The Passage author Justin Cronin

Justin Cronin was once a man. And not just a man but a successful midlist literary novelist. His first book, Mary and O'Neil, won the PEN/Hemingway Award in 2002. According to the book jacket, it's about "two vulnerable young teachers who rediscover in each other a world alive with promise and hope."

But then something happened. Perhaps Cronin strayed into the wrong bookstore aisle and something bit him. Whatever it was, somewhere between 2004's The Summer Guest and now, the change came upon him. He transformed into a horror novelist, and he let loose on that promising, hopeful literary world a plague of vampires.

The setup of The Passage, Cronin's magnificent beast of a new novel, doesn't do much to advance the booming field of vampirology. A team of scientists discovers a strange virus in the heart of the Bolivian jungle. The military, having presumably never seen any movie ever, attempts to weaponize it and deliberately infects a bunch of death-row convicts — and a little girl named Amy — to see what happens. The convicts turn into vampires.

Or zombies. They're a bit of both — mindless like zombies but nocturnal like vampires, and they're fast and strong. And they really like blood. Meanwhile, the little girl turns into something else entirely.

What makes The Passage special is the extraordinary level of verbal craft and psychological insight Cronin brings to what might have been a stock zombo-vampiric fable. When a character meets a vampire — the humans call the creatures "virals" or "smokes" — Cronin doesn't just give you white pancake makeup and fangs. He shows you "the way the facial features seemed to have been buffed away, smoothed into an almost infantile blandness." Likewise Cronin doesn't just give you a little girl. First he gives you the wrenching story of her conception and eventual abandonment at a convent by her good-girl-turned-prostitute mother. Then he gives you the girl, but by then he has you dead to rights. Like some power-mad scientist, Cronin has taken his literary gifts, and he has weaponized them.

Cronin's years as a "serious" novelist — whatever that means in our wonderfully promiscuous, hybridized literary age — haven't made him soft. Pacing isn't a problem: he lashes his characters cruelly from set piece to set piece. He prosecutes his premise aggressively. He has the natural world builder's gift: he lays out the ground rules, sets the initial conditions and then lets the machine run while you, the reader, claw helplessly for an off switch.

At times the ragged, plucky survivors of The Passage get lost in that big, rich world. You start seeing them the way a viral would: as just tasty meatbags to be plucked from the herd. But that doesn't diminish the overall effect of the novel, or at least not by much. The Passage can stand proudly next to Stephen King's apocalyptic masterpiece The Stand, but a closer match would be Cormac McCarthy's The Road: a story about human beings trying to generate new hope in a world from which all hope has long since been burnt.

| Try it |
According to the review of The Passage, which award did Cronin's first book, Mary and O'Neil, win, and in what year? The records that come next have nothing to do with the review.

| Data extract |
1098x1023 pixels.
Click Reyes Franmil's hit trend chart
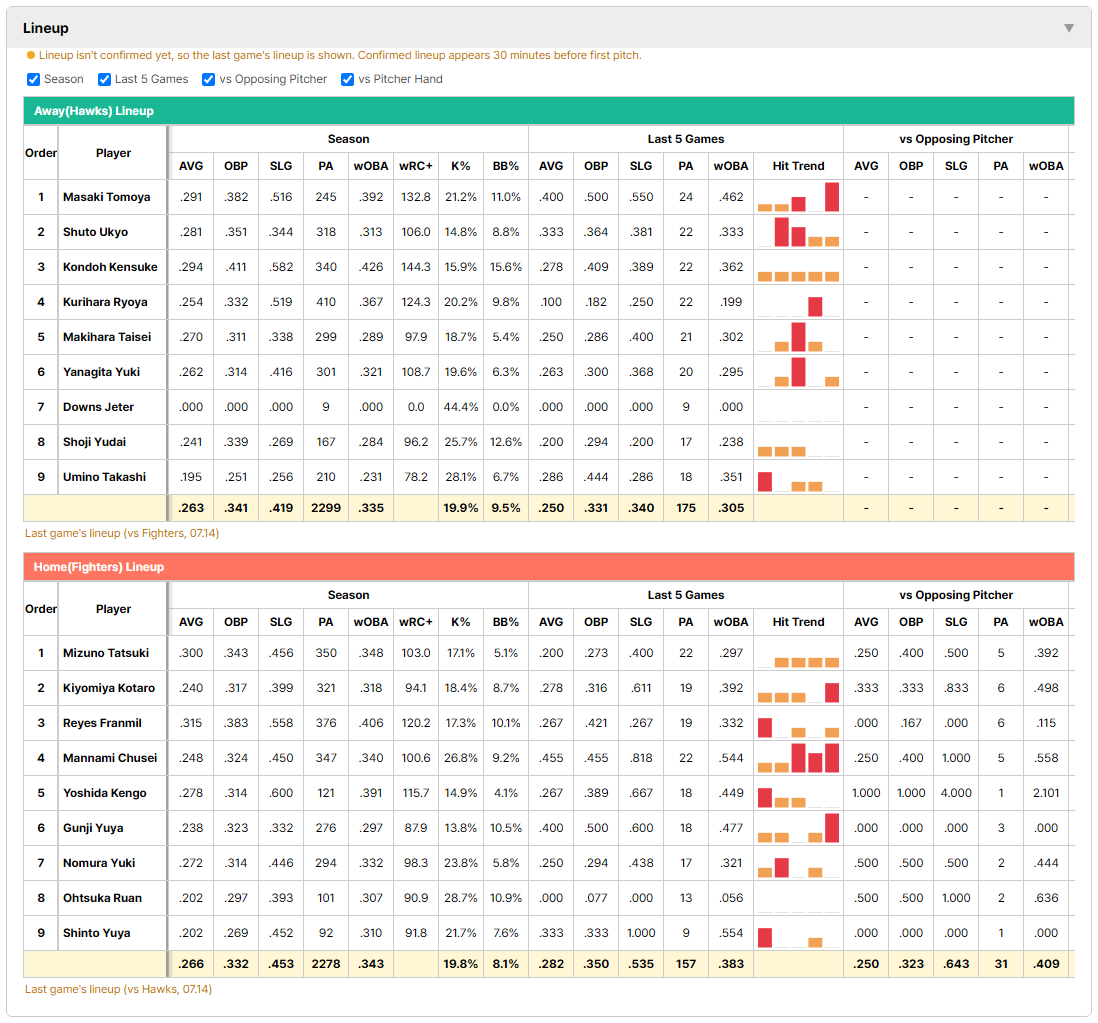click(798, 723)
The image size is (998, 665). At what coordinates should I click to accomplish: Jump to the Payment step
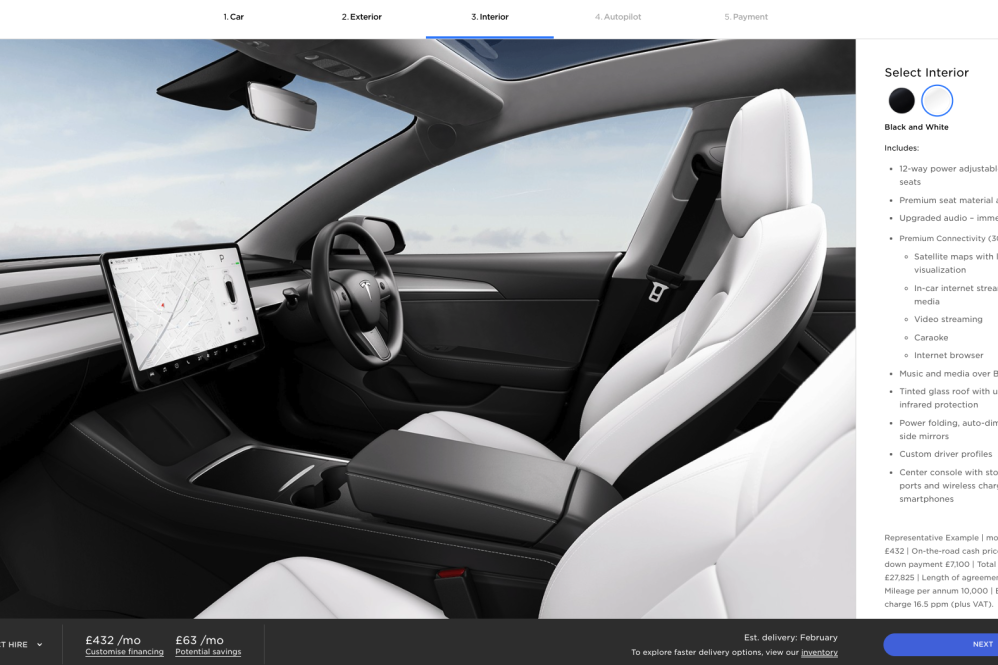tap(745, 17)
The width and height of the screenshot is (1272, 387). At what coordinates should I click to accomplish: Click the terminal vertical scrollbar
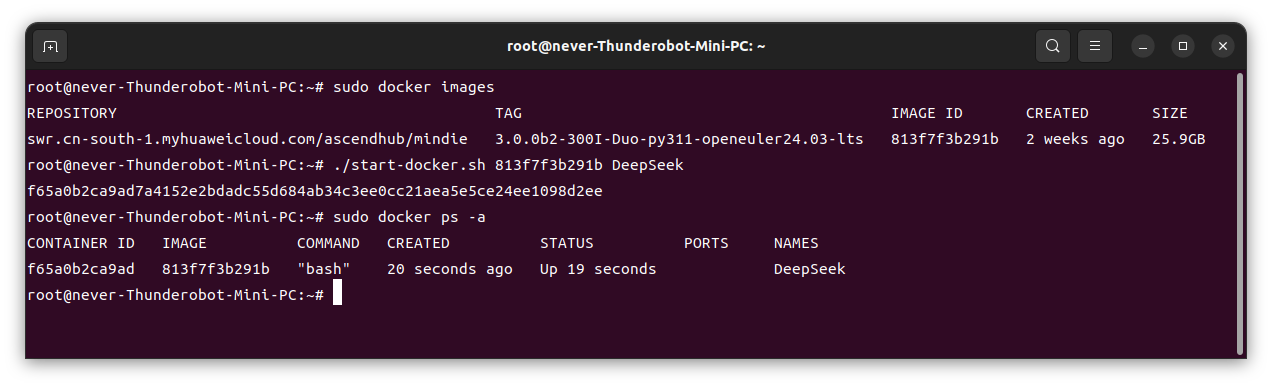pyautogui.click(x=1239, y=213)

| Task output |
It won the PEN/Hemingway Award in 2002.